◆ EXERCISE AIM
Set down, please, exactly the lines below that run from the line with "This screenshot has width=1180, height=642." to the line with "has height=602, width=720.", both lines included.

Stored data
◇ ◇ ◇ ◇ ◇ ◇ ◇
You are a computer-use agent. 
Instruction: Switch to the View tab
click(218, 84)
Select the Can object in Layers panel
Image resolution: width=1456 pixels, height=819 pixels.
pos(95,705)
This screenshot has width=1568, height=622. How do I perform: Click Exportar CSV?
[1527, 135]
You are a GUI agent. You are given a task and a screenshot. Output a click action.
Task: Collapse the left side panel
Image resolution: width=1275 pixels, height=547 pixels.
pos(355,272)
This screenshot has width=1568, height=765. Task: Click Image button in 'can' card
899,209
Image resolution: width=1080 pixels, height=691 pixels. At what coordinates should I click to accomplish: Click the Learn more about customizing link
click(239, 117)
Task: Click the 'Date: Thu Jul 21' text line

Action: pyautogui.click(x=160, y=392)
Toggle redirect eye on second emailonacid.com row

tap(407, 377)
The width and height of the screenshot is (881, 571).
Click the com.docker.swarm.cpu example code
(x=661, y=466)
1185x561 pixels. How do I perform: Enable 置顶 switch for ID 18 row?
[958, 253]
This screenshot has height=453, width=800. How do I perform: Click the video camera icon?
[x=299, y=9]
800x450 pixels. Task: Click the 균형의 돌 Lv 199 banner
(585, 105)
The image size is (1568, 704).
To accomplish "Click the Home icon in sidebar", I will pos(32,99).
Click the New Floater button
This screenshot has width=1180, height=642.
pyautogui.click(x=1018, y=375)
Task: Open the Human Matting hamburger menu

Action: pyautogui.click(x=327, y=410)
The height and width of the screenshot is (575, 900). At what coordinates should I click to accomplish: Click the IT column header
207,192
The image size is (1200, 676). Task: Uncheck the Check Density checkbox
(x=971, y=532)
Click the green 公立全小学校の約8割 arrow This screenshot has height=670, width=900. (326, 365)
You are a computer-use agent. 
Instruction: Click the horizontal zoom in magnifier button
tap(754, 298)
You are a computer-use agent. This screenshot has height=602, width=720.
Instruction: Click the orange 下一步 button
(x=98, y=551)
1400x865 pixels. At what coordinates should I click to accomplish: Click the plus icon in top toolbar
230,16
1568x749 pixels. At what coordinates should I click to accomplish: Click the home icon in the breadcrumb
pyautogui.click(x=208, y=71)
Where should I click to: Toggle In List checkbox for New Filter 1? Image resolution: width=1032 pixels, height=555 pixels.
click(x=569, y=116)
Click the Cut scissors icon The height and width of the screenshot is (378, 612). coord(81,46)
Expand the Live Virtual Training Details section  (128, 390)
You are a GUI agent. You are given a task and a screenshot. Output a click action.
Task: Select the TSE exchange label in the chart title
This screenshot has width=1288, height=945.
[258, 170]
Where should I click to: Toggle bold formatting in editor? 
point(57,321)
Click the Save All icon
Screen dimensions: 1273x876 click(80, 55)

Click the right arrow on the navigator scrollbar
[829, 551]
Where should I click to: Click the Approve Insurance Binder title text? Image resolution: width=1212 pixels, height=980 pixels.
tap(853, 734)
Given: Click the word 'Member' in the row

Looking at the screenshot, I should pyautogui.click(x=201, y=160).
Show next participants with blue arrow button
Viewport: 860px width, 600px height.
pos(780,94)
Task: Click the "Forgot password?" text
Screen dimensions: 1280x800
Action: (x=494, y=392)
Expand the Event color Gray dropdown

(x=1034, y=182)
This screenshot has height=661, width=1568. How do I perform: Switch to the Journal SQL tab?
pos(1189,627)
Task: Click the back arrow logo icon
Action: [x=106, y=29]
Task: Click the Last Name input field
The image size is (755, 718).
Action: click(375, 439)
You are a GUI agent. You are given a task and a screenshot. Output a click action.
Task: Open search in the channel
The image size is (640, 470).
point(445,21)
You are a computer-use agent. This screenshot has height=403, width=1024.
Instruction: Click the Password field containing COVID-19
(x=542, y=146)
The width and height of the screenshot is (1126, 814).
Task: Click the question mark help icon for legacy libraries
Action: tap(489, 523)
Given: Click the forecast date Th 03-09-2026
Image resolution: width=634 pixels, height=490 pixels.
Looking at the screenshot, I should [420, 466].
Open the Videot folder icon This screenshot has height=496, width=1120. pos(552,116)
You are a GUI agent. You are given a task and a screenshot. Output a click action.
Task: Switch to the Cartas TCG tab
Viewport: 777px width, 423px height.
◇ ◇ ◇ ◇ ◇ ◇ ◇
◆ SOLUTION
This screenshot has width=1180, height=642.
pyautogui.click(x=1018, y=375)
Task: Open the Human Matting hamburger menu

Action: pyautogui.click(x=327, y=410)
The height and width of the screenshot is (575, 900). At what coordinates should I click to accomplish: Click the IT column header
207,192
The image size is (1200, 676). Task: Uncheck the Check Density checkbox
(x=971, y=532)
Click the green 公立全小学校の約8割 arrow This screenshot has height=670, width=900. (326, 365)
You are a computer-use agent. 
Instruction: Click the horizontal zoom in magnifier button
tap(754, 298)
You are a computer-use agent. This screenshot has height=602, width=720.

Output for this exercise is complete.